[Data on locating visible targets]
········

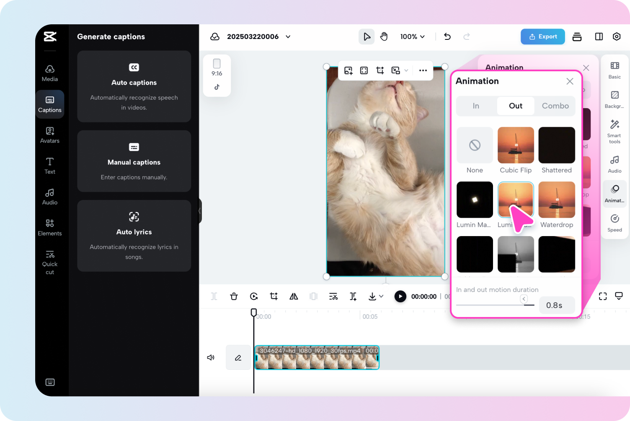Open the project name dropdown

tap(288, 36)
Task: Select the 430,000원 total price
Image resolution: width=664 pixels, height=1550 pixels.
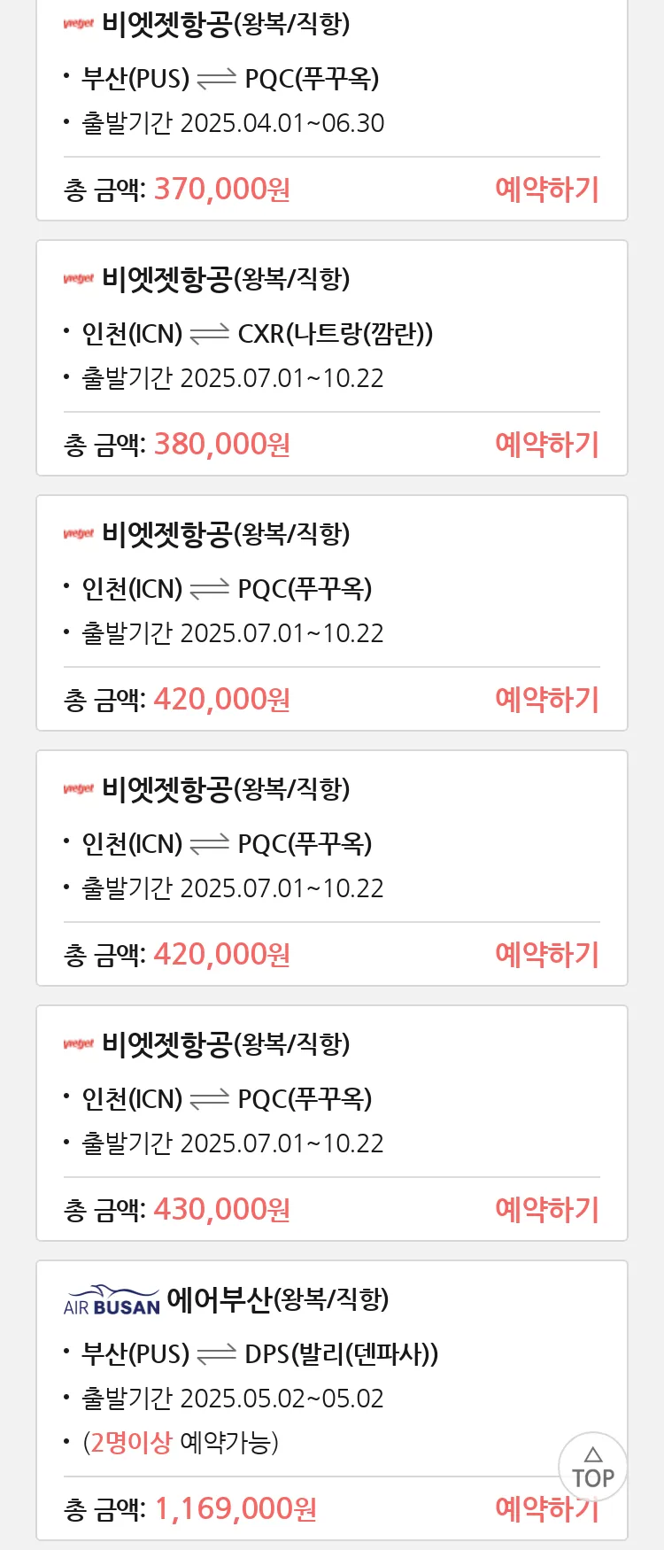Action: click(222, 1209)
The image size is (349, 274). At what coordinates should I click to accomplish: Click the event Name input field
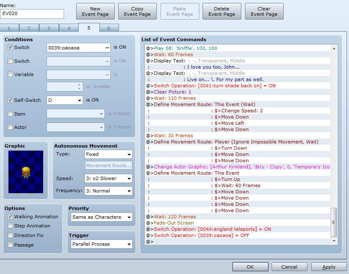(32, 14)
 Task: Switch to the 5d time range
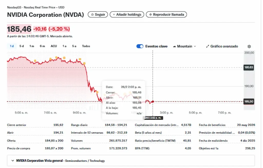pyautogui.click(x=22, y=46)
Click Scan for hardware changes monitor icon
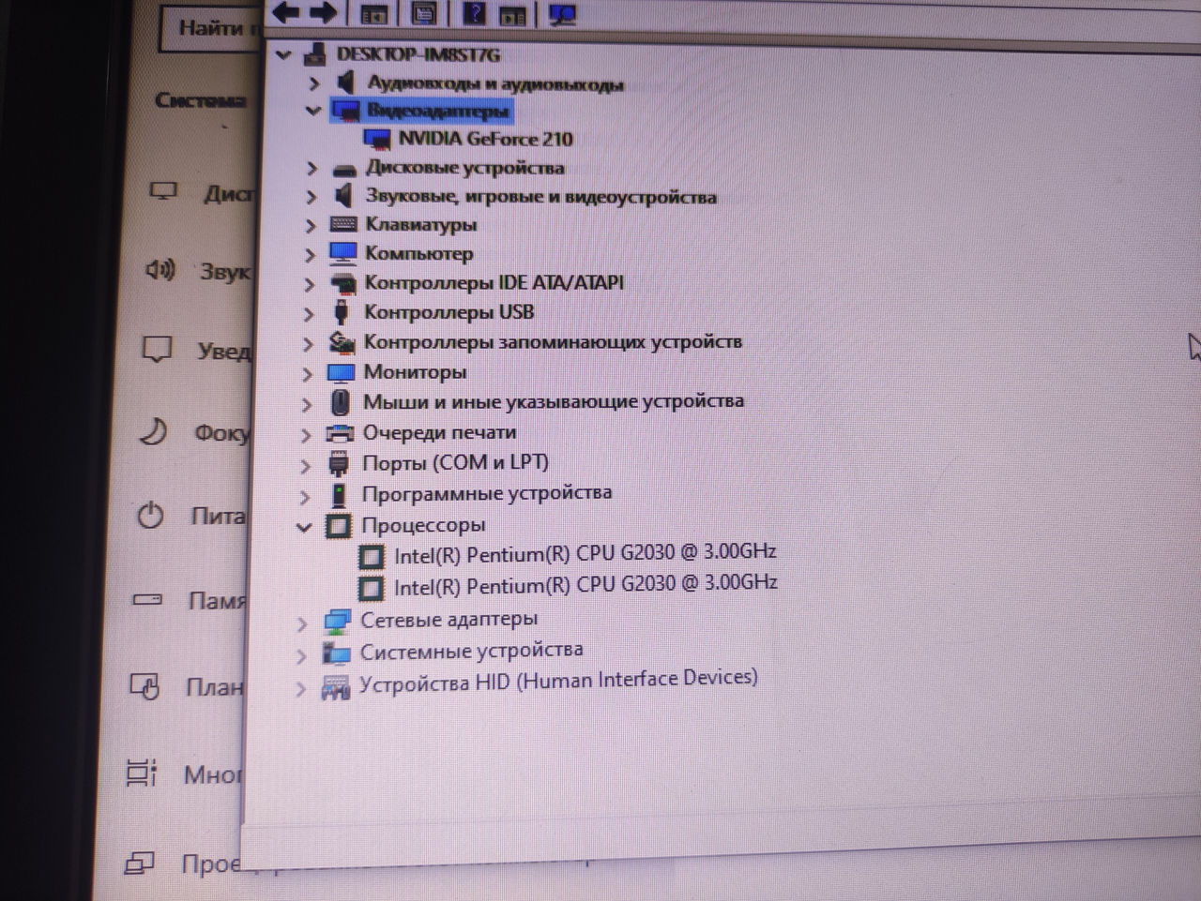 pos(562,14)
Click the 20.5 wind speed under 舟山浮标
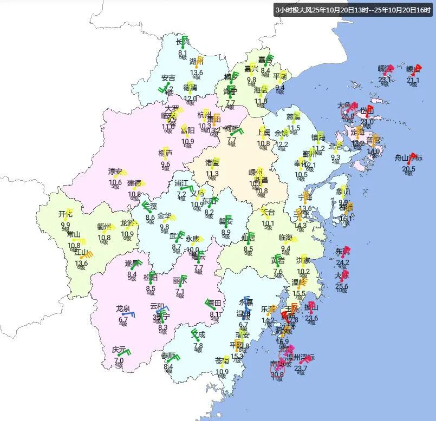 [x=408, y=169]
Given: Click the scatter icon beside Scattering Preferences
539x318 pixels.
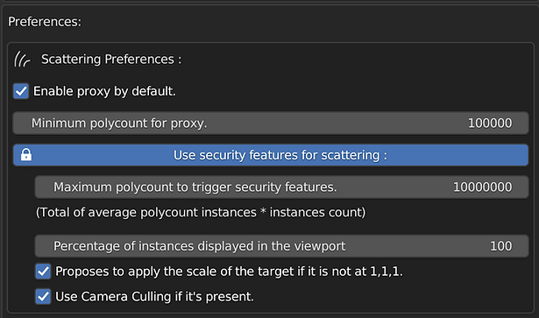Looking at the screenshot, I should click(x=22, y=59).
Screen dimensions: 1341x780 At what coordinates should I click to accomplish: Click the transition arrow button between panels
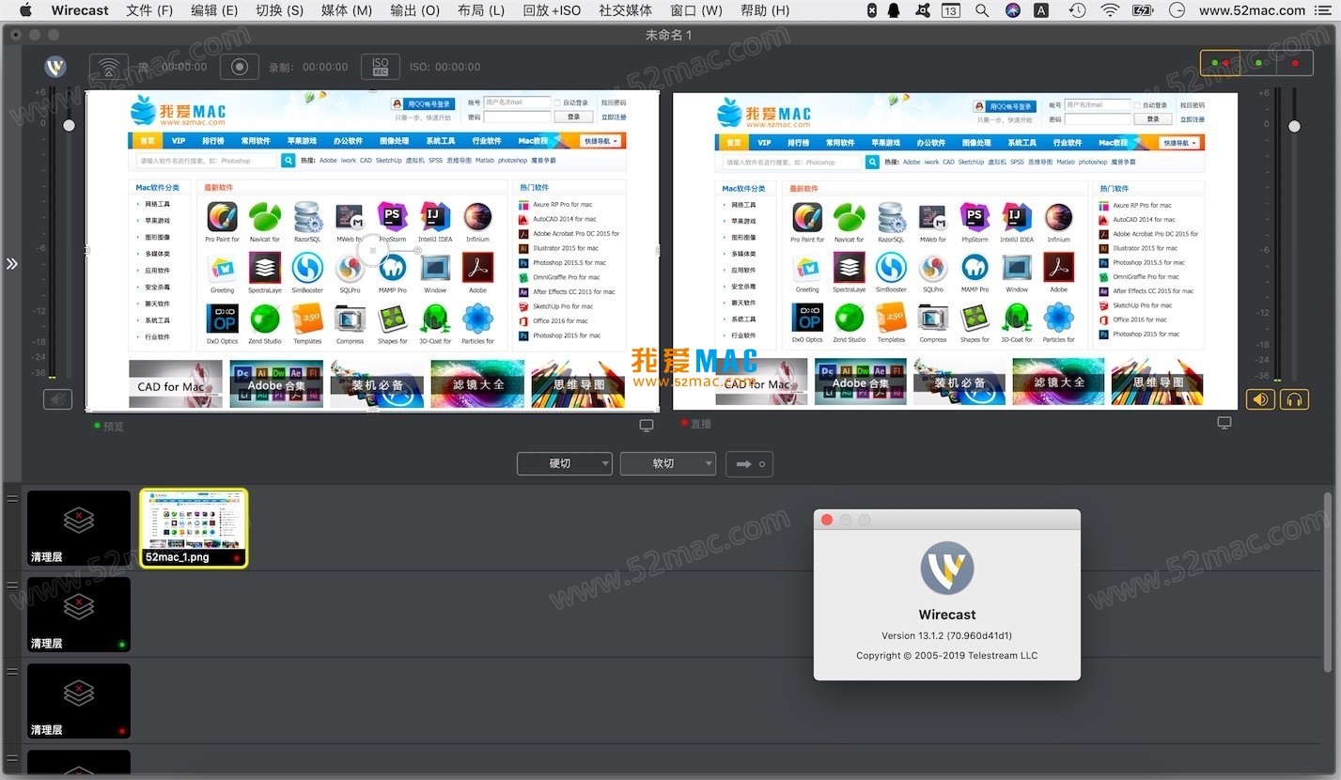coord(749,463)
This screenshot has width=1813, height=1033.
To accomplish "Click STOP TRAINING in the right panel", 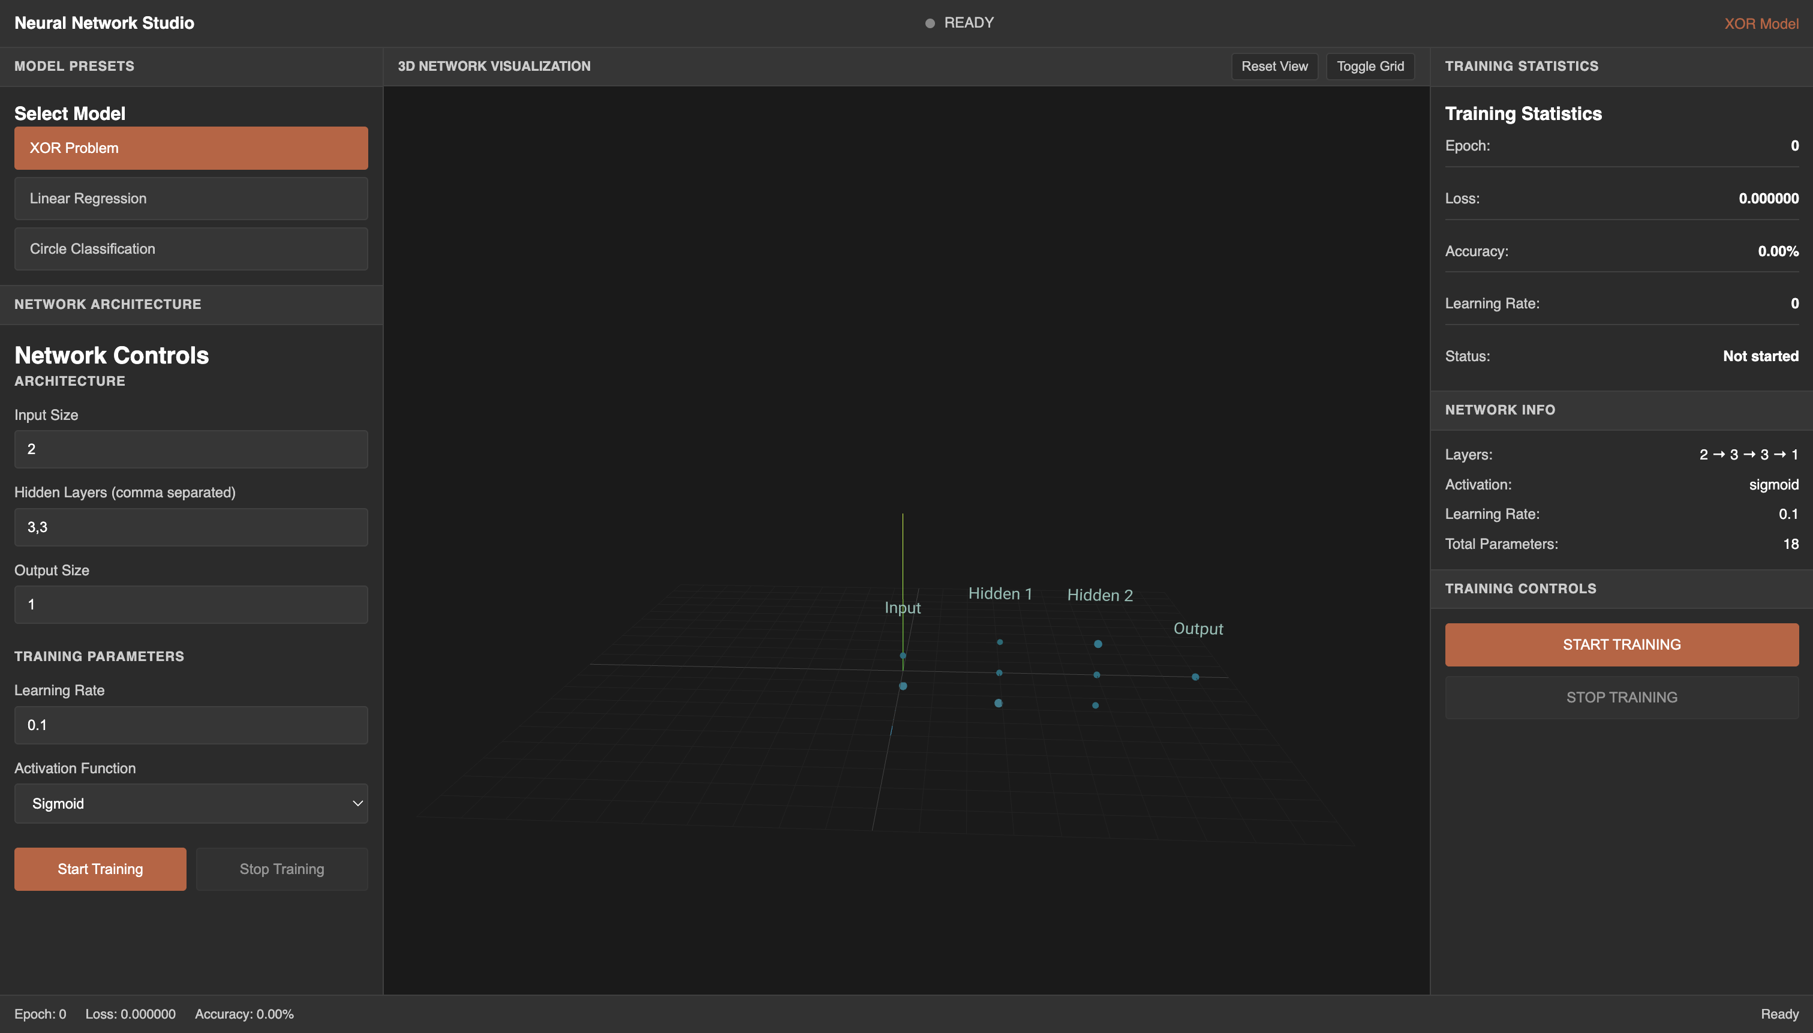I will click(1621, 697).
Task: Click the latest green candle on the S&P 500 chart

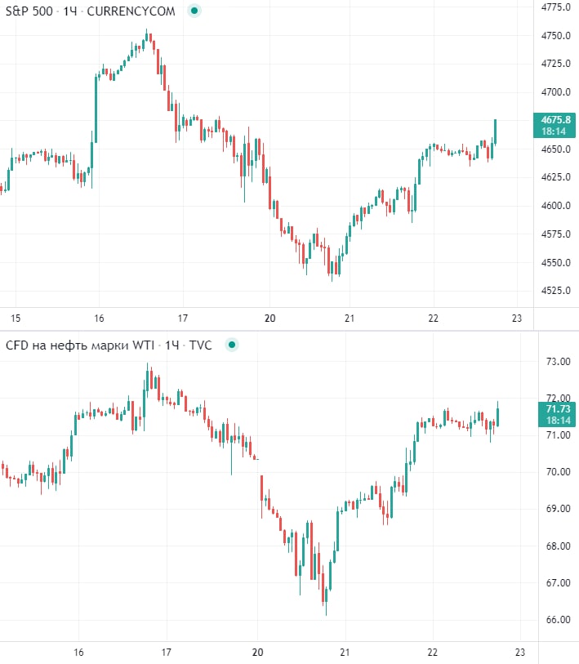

········

TASK OBJECTIVE ::
List each line of the rows above that contains the string "width".

REPLY ::
Image resolution: width=664 pixels, height=1550 pixels.
This screenshot has width=1813, height=1033.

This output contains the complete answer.